Knight's Challenge in D

[Chris R. Miller]

Chris R. Miller Wrote:

> Tower  Ty Wrote:
> 
> > Interesting 
> > 
> > Your access array is as so
> > const int[8][8] access=[
> > 	[2, 4, 6, 6, 6, 6, 4, 2],
> > 	[4, 6, 8, 8, 8, 8, 6, 4],
> > 	[6, 6, 8, 8, 8, 8, 6, 6],
> > 	[6, 6, 8, 8, 8, 8, 6, 6],
> > 	[6, 6, 8, 8, 8, 8, 6, 6],
> > 	[6, 6, 8, 8, 8, 8, 6, 6],
> > 	[4, 6, 8, 8, 8, 8, 6, 4],
> > 	[2, 4, 6, 6, 6, 6, 4, 2]
> > 
> > Just taking the first line which explains the side squares of the board I can only see 3 legal moves on each tile you show 4 , and 4 on each tile you show 6. So what am I not seeing ?
> 
> What you're seeing is my typo.  I typed that down from memory, something I worked out almost four years ago.  Apparently my memory isn't as good as I'd like it to be.
> 
> Now that I look at that matrix, I'm seeing errors that I didn't notice that could significantly change the performance of my algorithm.

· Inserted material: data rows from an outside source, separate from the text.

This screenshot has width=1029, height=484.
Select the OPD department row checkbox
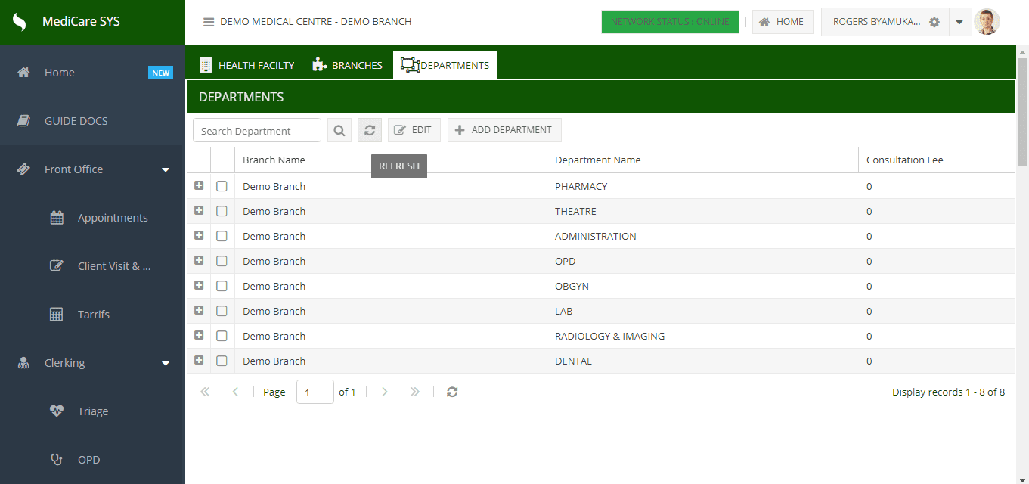point(222,261)
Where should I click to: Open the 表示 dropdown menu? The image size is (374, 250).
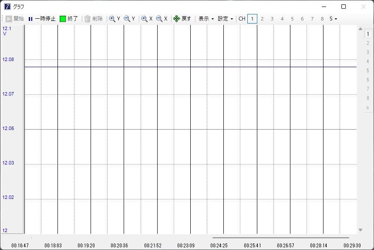point(206,19)
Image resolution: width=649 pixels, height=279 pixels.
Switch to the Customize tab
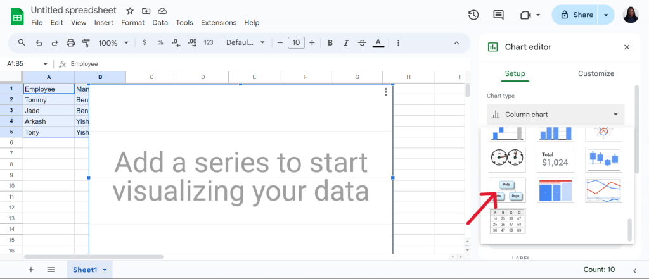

I'll have to fix that when I get home (and to my compiler).
> 
> I think it should be:
> 
> const int access[][]= [
>     [ 2, 3, 4, 4, 4, 4, 3, 2],
>     [ 3, 4, 6, 6, 6, 6, 4, 3],
>     [ 4, 6, 8, 8, 8, 8, 6, 4],
>     [ 4, 6, 8, 8, 8, 8, 6, 4],
>     [ 4, 6, 8, 8, 8, 8, 6, 4],
>     [ 4, 6, 8, 8, 8, 8, 6, 4],
>     [ 3, 4, 6, 6, 6, 6, 4, 3],
>     [ 2, 3, 4, 4, 4, 4, 3, 2]
> ];
> 
> I have the original matrix I used in C fromm all those years ago stored away somewhere.  The defining feature of a good backup is inaccessibility, so it only follows that I can't find it.  Thanks for the catch.  I'll probably patch my algorithm and then only bother to regenerate the SVGs when I get a script to generate the Wiki page as well - last time I had to write in each image link by hand, which wasn't fun.

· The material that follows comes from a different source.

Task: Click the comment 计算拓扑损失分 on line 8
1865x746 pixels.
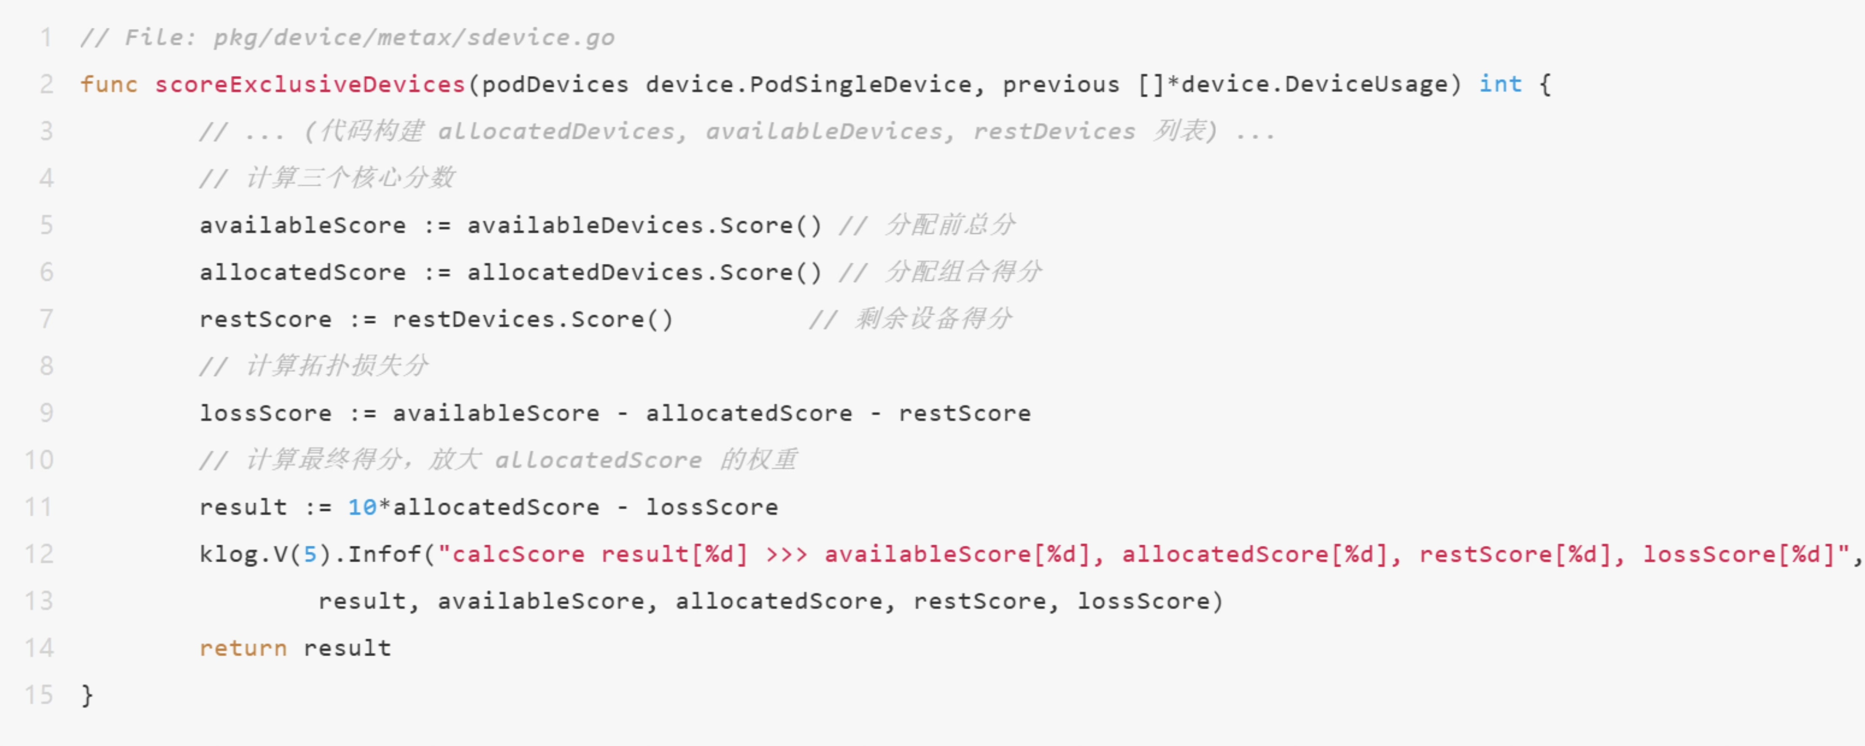Action: pos(337,366)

Absolutely fascinating.  I finally got enough spare time to alter the algorithm for the fixed access matrix.  I ran it, and it took longer!  I was really not expecting that!  The results of the run are here: http://www.fsdev.net/wiki/knights-tour/Miller2

I think it's because there are twice as many directions to go in, since the original ("broken") matrix created a North/South axis.  The "correct" matrix creates a flat effect, making it strangely less likely to rapidly find a solution.

This indicates that there is significant potential in studying the effects of varying access matrices on the performance of the algorithm and why they differ.

Very interesting...